2–1/4 lb chuck roast – trimmed and sliced into 1/2” X 3/4″ X 3/4″ bite size cubes
1 cup celery – chopped
2 garlic cloves – minced
1 cup carrot – chopped
1–1/4 cup pearl barley
3 TBL tomato paste
8 cups low sodium beef broth
1 TBL soy sauce
3 tsp worcestershire sauce
2 tsp fresh rosemary leaves – minced
2 tsp fresh thyme leaves – minced
3 TBL fresh parsley leaves
1 large yellow onion – chopped
3 TBL olive oil – divided
2 bay leaves
1 cup lillet rose wine aperitif
1–4 cups water – as needed for desired thickness
Salt and black pepper – to taste
Instructions
Cube the chuck roast and heat 1 tablespoon olive oil in a large dutch oven over medium high heat until very hot
Add half the beef, season with salt and pepper and sear without stirring – about 3 minutes
Stir or flip the beef and cook another 1-2 minutes.

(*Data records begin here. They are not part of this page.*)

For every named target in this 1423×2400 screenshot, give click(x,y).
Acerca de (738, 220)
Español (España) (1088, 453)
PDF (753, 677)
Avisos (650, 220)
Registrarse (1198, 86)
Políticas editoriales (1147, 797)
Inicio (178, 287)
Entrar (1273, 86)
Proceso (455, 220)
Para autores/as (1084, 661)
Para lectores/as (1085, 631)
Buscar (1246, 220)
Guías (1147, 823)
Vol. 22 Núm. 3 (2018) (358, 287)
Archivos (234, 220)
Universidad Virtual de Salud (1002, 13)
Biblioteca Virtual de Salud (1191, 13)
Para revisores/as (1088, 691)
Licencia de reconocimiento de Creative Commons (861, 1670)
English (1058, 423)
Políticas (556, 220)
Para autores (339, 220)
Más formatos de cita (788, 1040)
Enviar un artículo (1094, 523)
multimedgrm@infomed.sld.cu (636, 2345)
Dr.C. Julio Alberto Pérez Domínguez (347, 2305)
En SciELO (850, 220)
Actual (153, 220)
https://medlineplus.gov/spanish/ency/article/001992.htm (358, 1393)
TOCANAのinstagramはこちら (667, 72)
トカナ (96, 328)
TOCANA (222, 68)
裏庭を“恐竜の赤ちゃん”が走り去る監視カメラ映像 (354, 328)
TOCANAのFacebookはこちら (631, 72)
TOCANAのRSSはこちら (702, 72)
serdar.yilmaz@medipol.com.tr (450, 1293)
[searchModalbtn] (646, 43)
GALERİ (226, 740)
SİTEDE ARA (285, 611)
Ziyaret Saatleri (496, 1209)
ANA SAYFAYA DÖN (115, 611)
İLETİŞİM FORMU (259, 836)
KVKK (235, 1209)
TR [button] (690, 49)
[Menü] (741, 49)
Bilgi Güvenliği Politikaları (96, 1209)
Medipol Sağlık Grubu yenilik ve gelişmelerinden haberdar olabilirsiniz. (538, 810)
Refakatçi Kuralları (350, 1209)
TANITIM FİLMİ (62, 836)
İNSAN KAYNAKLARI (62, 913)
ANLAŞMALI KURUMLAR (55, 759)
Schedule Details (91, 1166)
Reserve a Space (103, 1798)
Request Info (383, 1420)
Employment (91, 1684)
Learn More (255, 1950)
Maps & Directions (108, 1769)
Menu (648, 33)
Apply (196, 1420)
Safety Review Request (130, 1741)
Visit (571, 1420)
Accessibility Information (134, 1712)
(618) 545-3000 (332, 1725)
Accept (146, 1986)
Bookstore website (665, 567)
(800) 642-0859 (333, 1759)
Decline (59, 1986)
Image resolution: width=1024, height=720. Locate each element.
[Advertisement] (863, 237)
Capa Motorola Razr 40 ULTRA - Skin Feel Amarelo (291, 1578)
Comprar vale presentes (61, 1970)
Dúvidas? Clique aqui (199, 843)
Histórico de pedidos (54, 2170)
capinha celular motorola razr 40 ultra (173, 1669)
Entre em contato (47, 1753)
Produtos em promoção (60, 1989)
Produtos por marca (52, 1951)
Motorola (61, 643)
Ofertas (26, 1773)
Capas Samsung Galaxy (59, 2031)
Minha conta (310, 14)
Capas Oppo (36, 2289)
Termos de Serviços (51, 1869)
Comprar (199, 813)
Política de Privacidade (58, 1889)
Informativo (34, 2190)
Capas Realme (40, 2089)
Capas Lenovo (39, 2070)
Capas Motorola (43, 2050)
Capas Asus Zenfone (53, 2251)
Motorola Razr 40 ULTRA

Remove the beef and set aside
Add another tablespoon of oil, sear and season the remaining beef and set aside with the first batch
Reduce heat to medium, add another tablespoon of olive oil to the pot and saute the carrots, celery and onion for 3-4 minutes
Add the tomato paste and garlic, then saute the mixture another 1-2 minutes
Pour in the lillet rose and scrape to deglaze the pot, add the beef broth, worcestershire, soy sauce, bay leaves, rosemary and thyme
Stir and add the seared beef back to the pot
Bring the soup to a simmer then reduce heat to low, cover and simmer until beef is almost tender, about 60 minutes
Rinse then add the pearl barley, cover and simmer until cooked through and beef is tender, about another 45-60 minutes longer. Adjust water at the 30 minute mark to your desired level of thickness as the barley absorbs liquid and expands.